Befitting his position in the White House, Bill was afforded a driver/guide from the State Department. He and Janice had a crash course in Paris tourism 101. First the Louvre and then the Eiffel Tower for lunch. In the afternoon, they scooted up to Versailles and took a picture of themselves in a mirror in the hall of mirrors. Bill tried to point out that the Great War, World War One, the war to end all wars, ended in the Armistice drawn up in this room on the eleventh hour of the eleventh day of the eleventh month; which is why Veteran’s Day is November 11th, but Janice was more impressed by the chandeliers. As the sun set they headed for dinner at a must-dine spot in the Paris Michelin Guide. Then Bill had a thought. He tapped his driver on the shoulder and said, “You have lived here your whole life. Where would you go tonight?”
“Me? Monsieur, I am not a VIP.”
“Hey, Francois, neither are we. I think we did enough of the tourist thing. What would a Saturday night for a Parisian, in Paris, be like?”
“Sadly, the place I recommend would not be in Paris.”
“Is the food good there?”
“The best!”
“Then, my good man, take us to your place,” Bill said, getting the smile of approval from Janice.
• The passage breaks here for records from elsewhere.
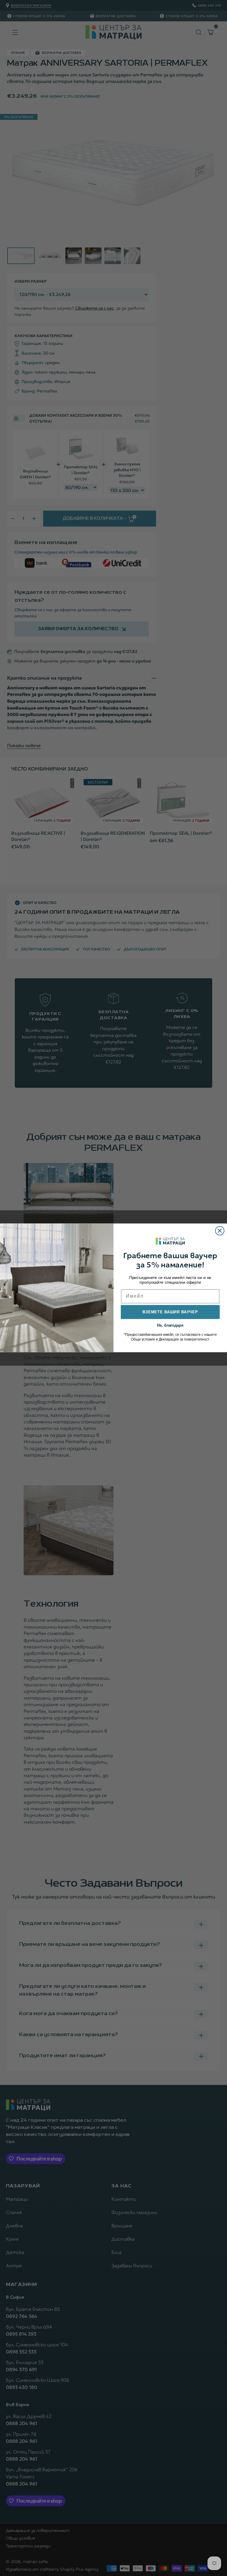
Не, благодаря (170, 1324)
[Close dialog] (219, 1231)
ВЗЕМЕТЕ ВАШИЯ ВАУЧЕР (170, 1312)
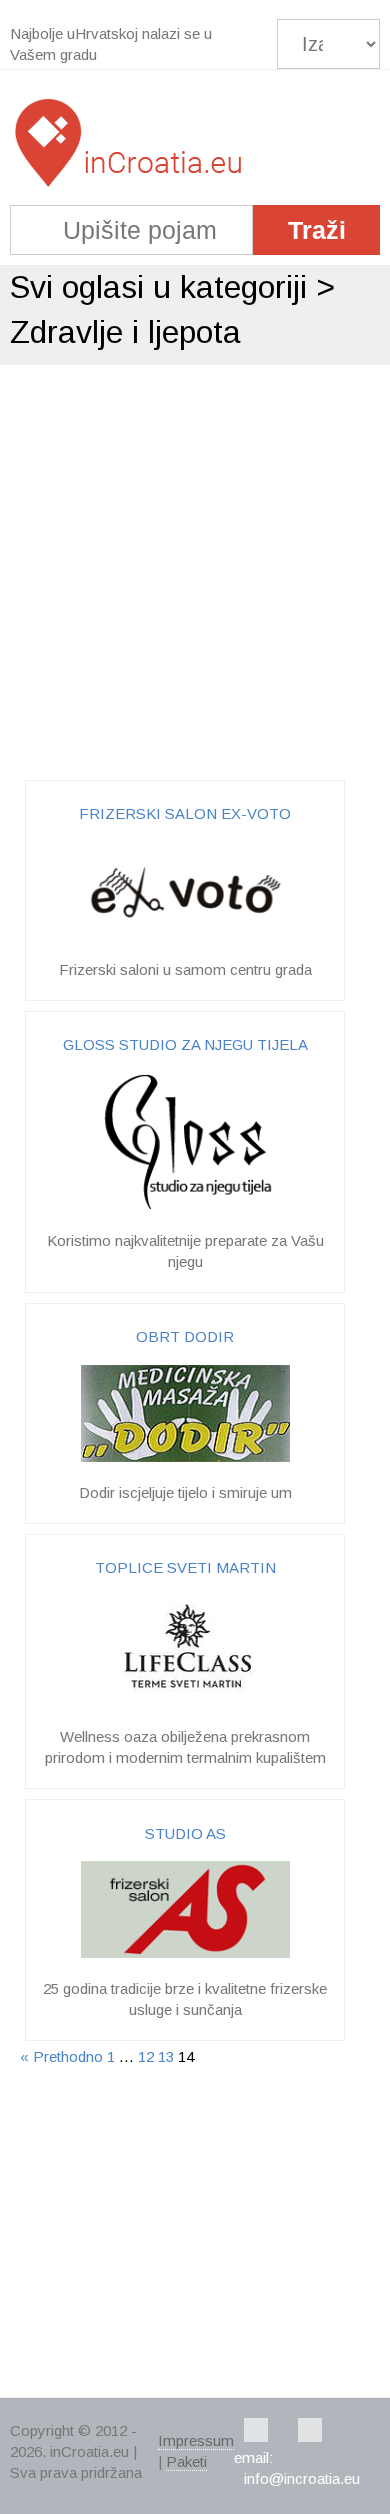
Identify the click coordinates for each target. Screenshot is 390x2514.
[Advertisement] (195, 570)
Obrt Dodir (185, 1336)
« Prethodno (61, 2056)
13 (166, 2056)
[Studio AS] (185, 1952)
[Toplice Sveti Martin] (185, 1700)
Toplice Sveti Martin (185, 1567)
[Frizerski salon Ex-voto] (185, 933)
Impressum (196, 2440)
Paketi (186, 2461)
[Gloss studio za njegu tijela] (185, 1204)
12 (146, 2056)
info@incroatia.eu (302, 2478)
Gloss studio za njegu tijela (185, 1044)
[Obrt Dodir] (185, 1456)
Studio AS (185, 1833)
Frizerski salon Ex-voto (185, 813)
“I will have to call in this change of itinerary,” Francois said to make sure his passenger and responsibility for the evening understood that it would become a matter of record.
“Call it in then.”
Francois smiled. This VIP, he liked.
The drive outside Paris was both enchanting and surprisingly pedestrian. Many of the little clusters of poor neighborhoods were not the stuff of travel brochures, but the open spaces and quaint villages, now fed by ‘off the track’ tourism, were maintained to meet the expectations of the pseudo-Francophile and their greedy cameras.
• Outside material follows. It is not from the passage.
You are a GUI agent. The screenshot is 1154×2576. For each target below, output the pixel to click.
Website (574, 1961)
The spur-of-the-moment venue for this evening was a tavern-like restaurant that was not dressed for tourism. The people inside were not tourists and the menus were in French only. Bill took in a deep breath and the aroma of the food told him he had found the true experience. As if on cue, a four-piece band struck up the familiar opening chords of The Beatles, Day Tripper. The vocals, in a decidedly French accent, made Bill joke to Janice that at some point the band would launch into the Beatles song, Michelle, and the place would probably stand as if it were the national anthem.
Flagrantly in violation of the diplomatic service rules, their guide and driver, Francois, joined them at the table and filled in the blanks in Bill and Janice’s hardly passable French. When the waiter came by with the wine list, Bill looked at Janice as if to say, ‘Should we?’
Janice just gestured with her palms up at their surroundings and said, “When in France…”
Brooke had persuaded the policewoman from FedPol to tag along with her to the club that night. In civvies, with her hair down, Verena’s out-of-uniform appearance turned Brooke’s two-woman, ad-hoc investigation team into a female dynamic duo of Saturday night warriors. Between the two of them, they got more invitations to join, offers of drinks and even a few marriage proposals, than all the regulars scored in an evening. To the chagrin of the males, and a few of the females, both these women were focused on the job at hand, namely to find out the ‘geek’s’ name. Here, being two hot blondes helped grease the memories and helpfulness of the club-goers.
Somewhere around eleven, they got a hit. ‘The brain,’ she called him and said she didn’t see him much anymore.
“Much or never again?” Brooke asked the bouncing twenty-something wearing a short skirt and flimsy tank top, which didn’t hide the lack of foundation garments beneath.
“Not for a while.”
“Do you know his name?” Verena asked in German.
“The brain? I don’t know, something like Renny or Rashie.”
“Do you know anyone who knows him?”
“No, but I just remembered, he was an engineer or something like that.”